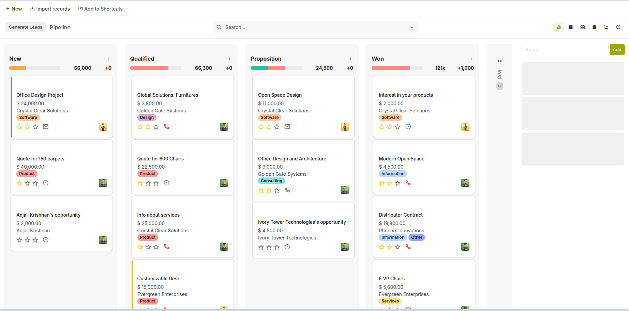Set third priority star on Anjali Krishnan's opportunity
The width and height of the screenshot is (629, 311).
click(35, 240)
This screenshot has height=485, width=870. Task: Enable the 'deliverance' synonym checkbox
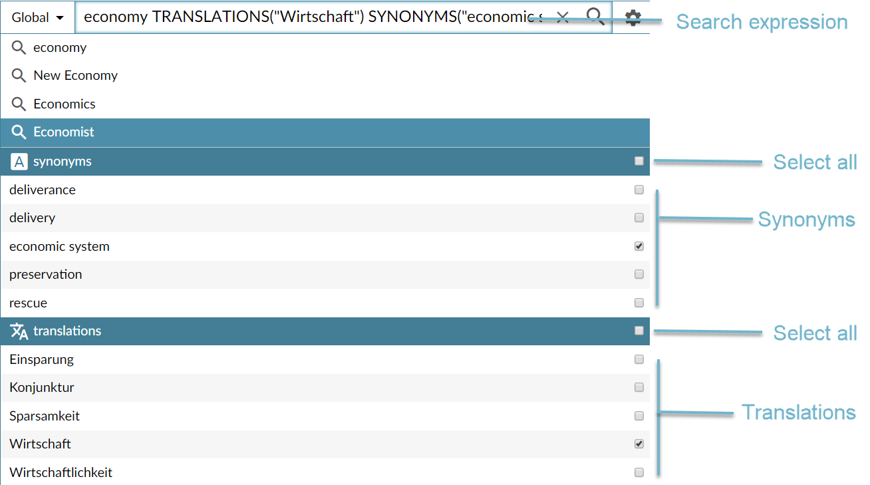[639, 190]
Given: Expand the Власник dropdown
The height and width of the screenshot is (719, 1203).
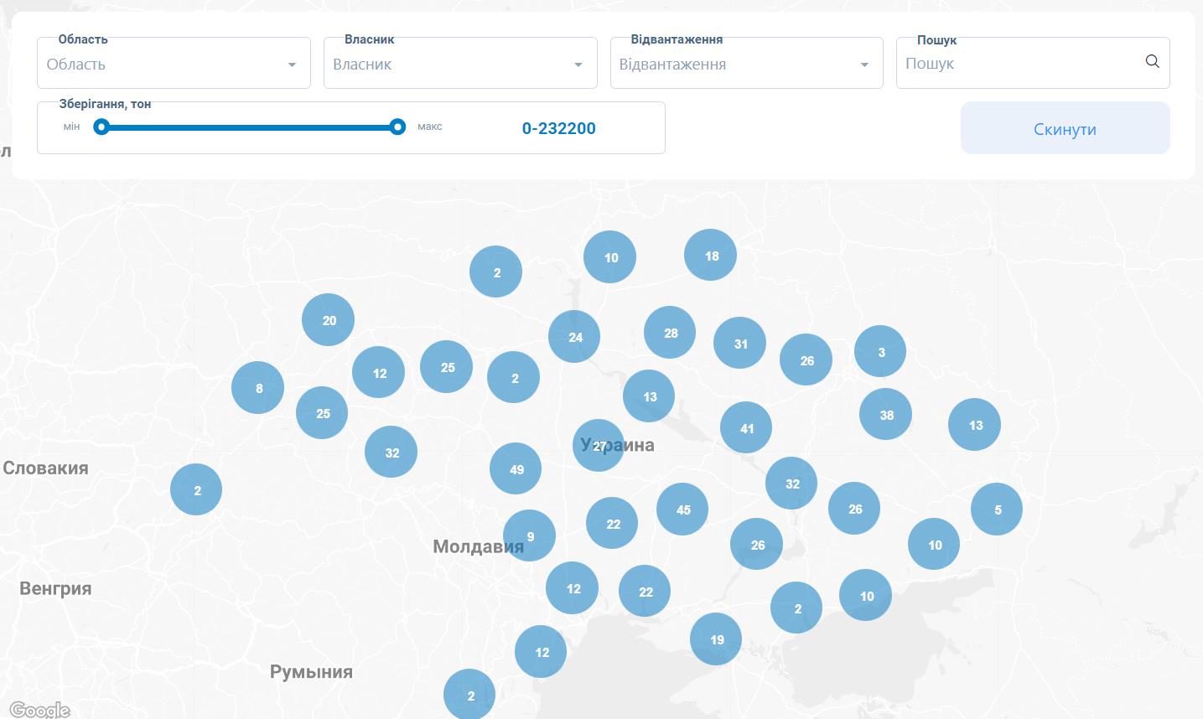Looking at the screenshot, I should tap(459, 63).
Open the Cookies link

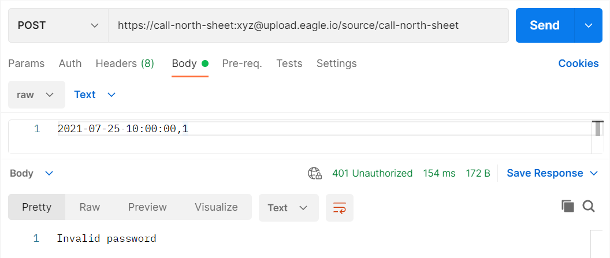[578, 63]
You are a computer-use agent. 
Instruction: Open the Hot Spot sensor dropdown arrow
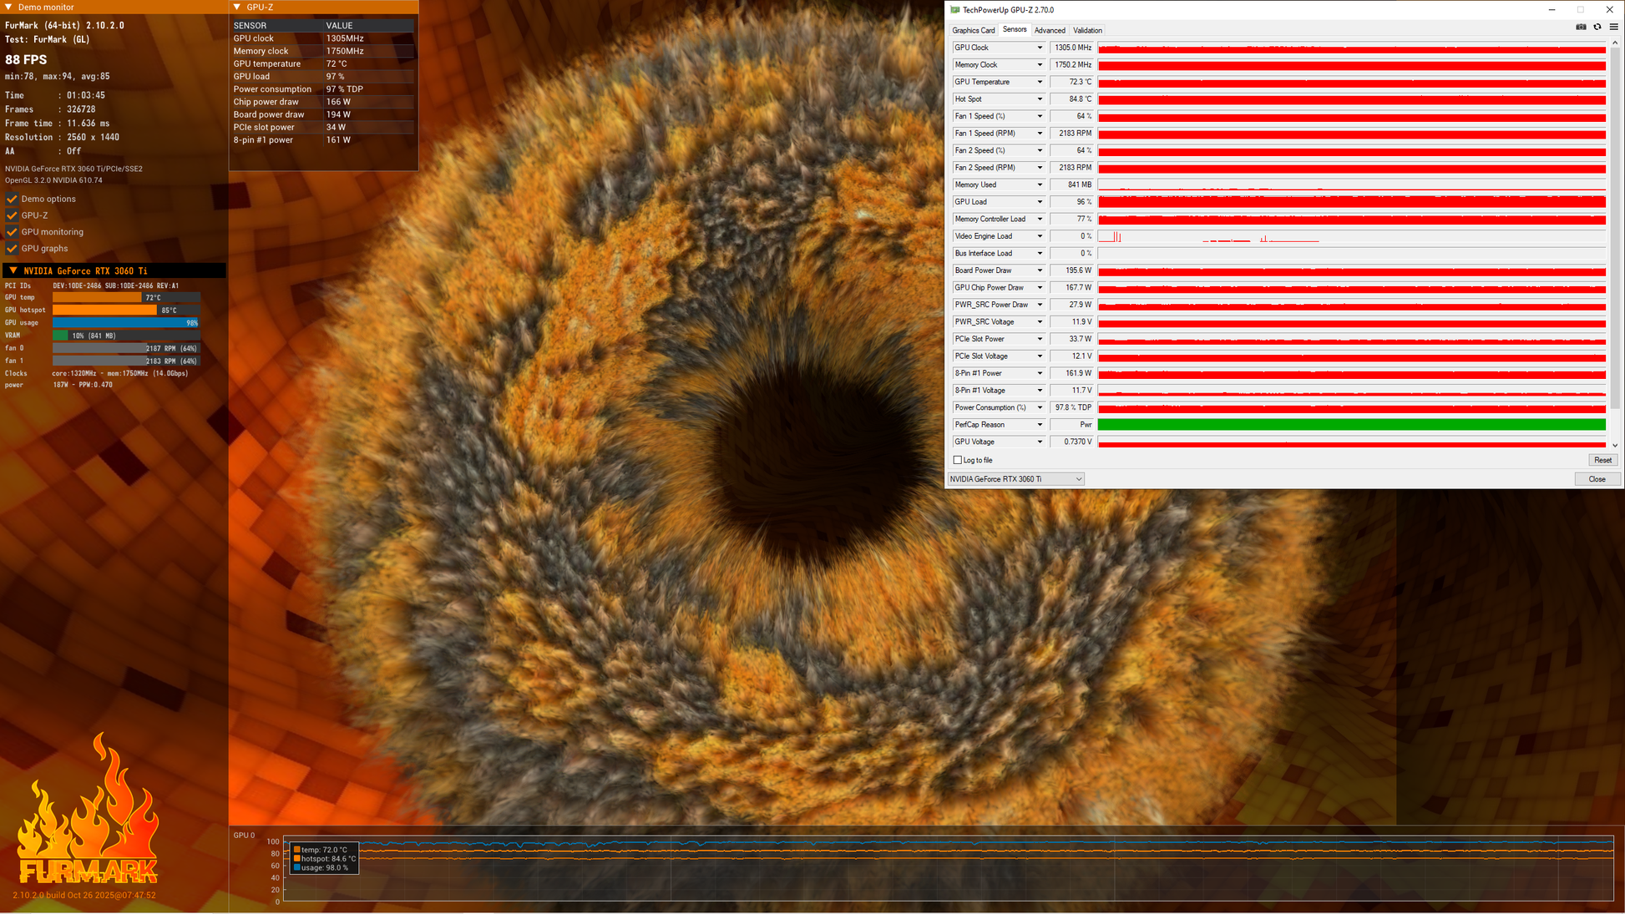point(1040,99)
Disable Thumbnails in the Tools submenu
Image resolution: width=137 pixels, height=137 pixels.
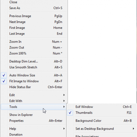[x=102, y=113]
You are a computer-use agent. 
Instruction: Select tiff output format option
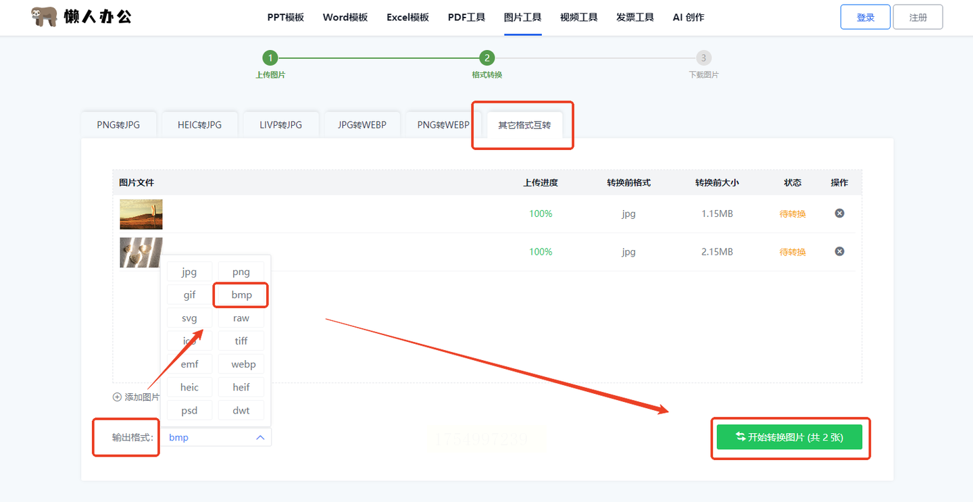(241, 341)
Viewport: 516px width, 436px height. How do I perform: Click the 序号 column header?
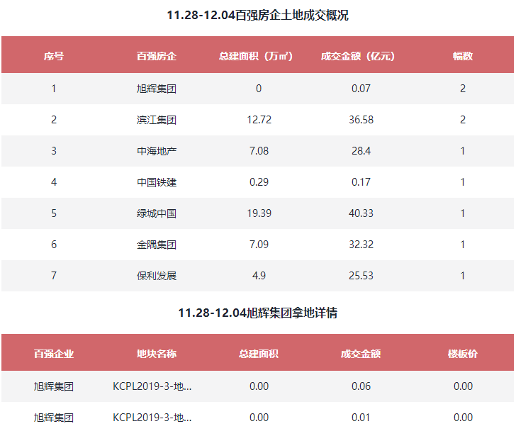pos(54,56)
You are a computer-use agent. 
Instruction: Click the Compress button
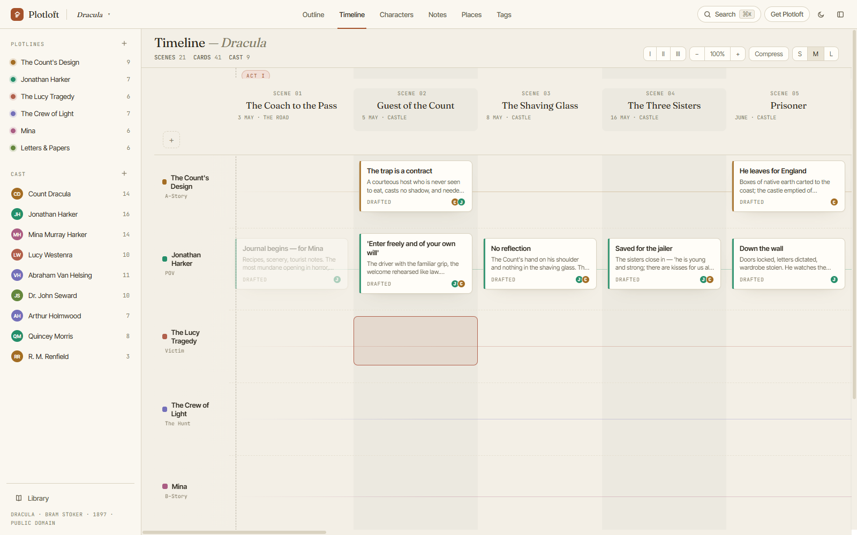[x=769, y=54]
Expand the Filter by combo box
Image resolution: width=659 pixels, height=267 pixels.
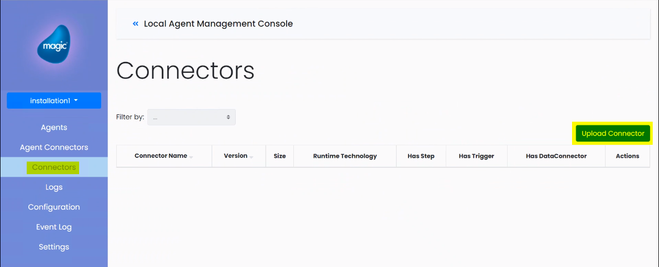[192, 117]
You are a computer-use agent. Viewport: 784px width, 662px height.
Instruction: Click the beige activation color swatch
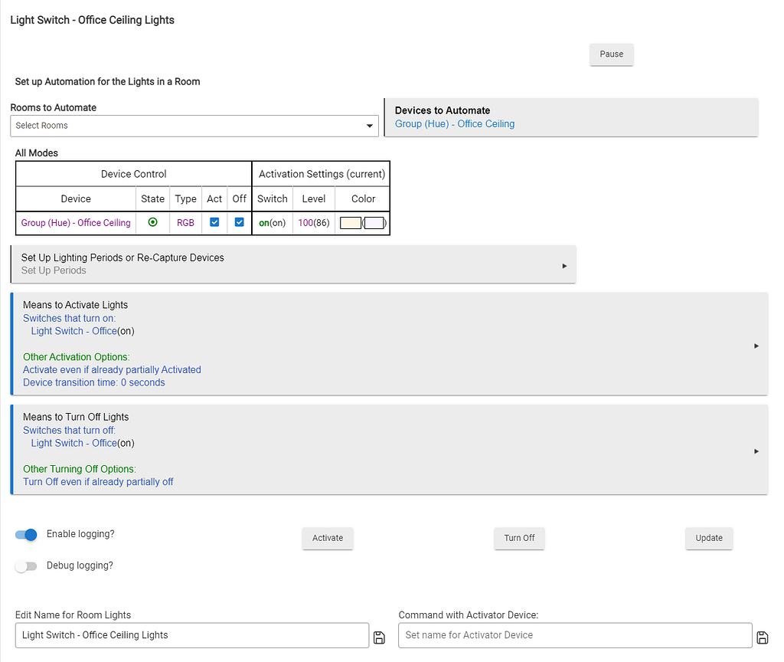350,223
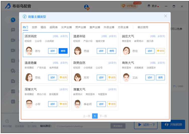Open the 方言主播 tab
The height and width of the screenshot is (134, 189).
(123, 27)
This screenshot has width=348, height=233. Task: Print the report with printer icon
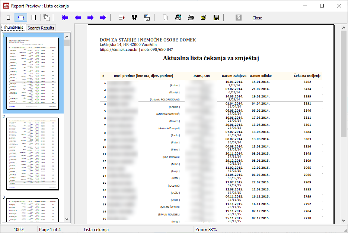[191, 18]
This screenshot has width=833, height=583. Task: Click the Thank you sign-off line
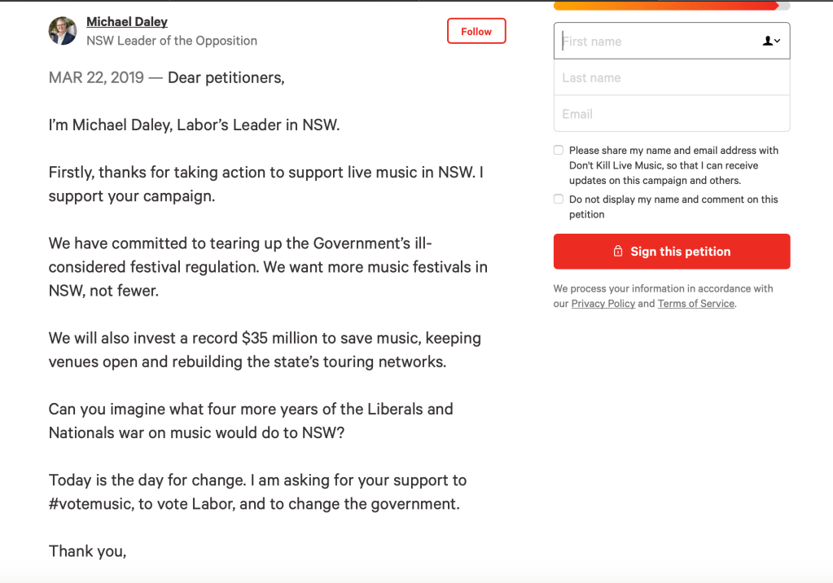tap(87, 551)
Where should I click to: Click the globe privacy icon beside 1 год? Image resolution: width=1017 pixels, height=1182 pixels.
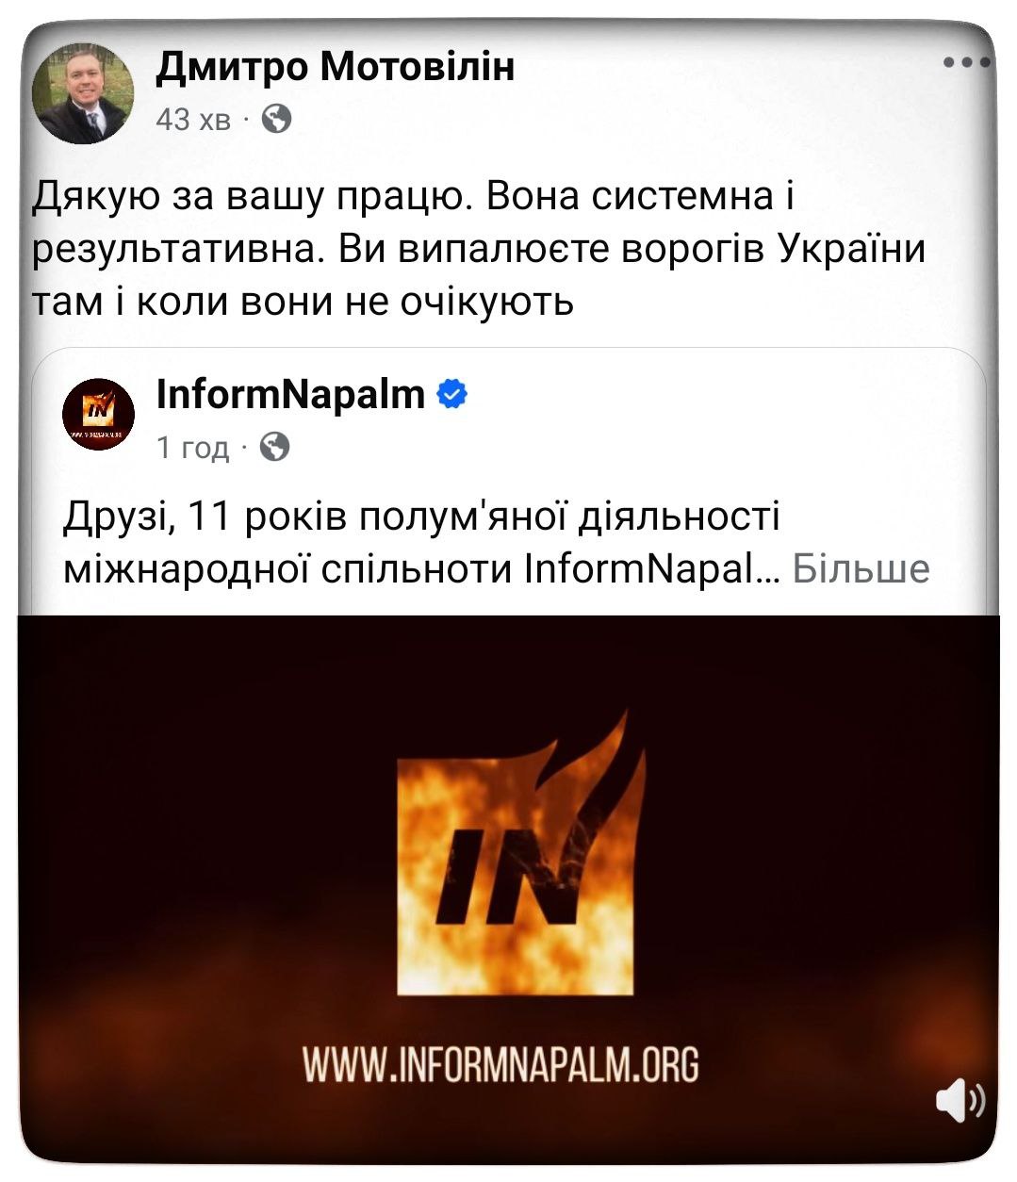point(274,446)
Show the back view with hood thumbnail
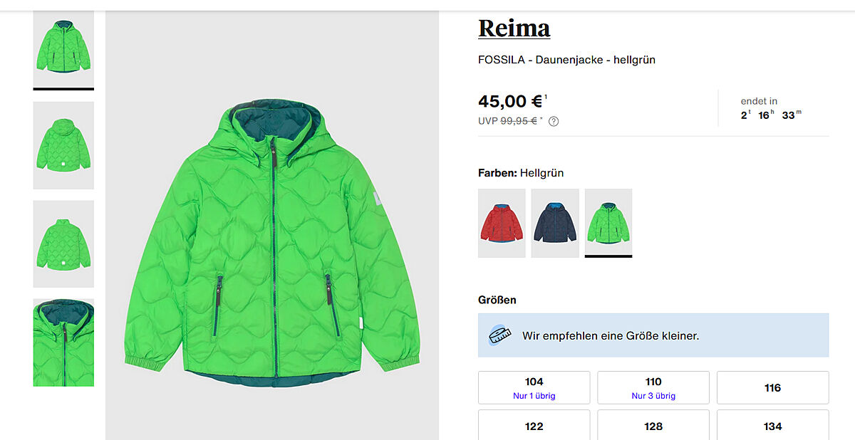This screenshot has width=855, height=440. [63, 145]
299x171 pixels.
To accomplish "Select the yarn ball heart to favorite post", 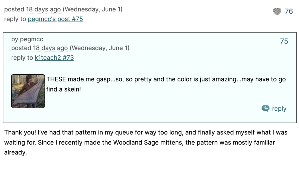I will [x=277, y=11].
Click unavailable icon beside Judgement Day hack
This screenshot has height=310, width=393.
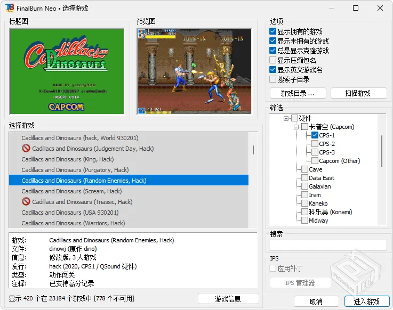pos(26,149)
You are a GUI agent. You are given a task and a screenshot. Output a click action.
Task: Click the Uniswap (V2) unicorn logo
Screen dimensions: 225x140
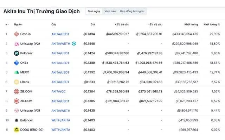click(x=17, y=44)
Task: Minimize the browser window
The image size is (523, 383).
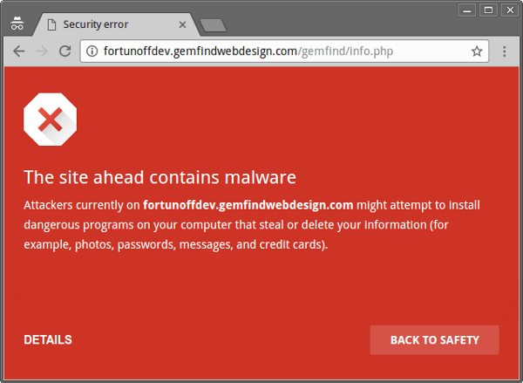Action: (467, 10)
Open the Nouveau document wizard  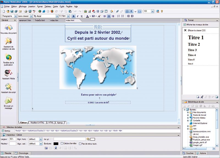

## Problem to solve:
Filter the listing down to the lines holding the word "Expand", and return those.

## Problem solution:
Given: Expand the Власник dropdown
Expand the Filter by combo box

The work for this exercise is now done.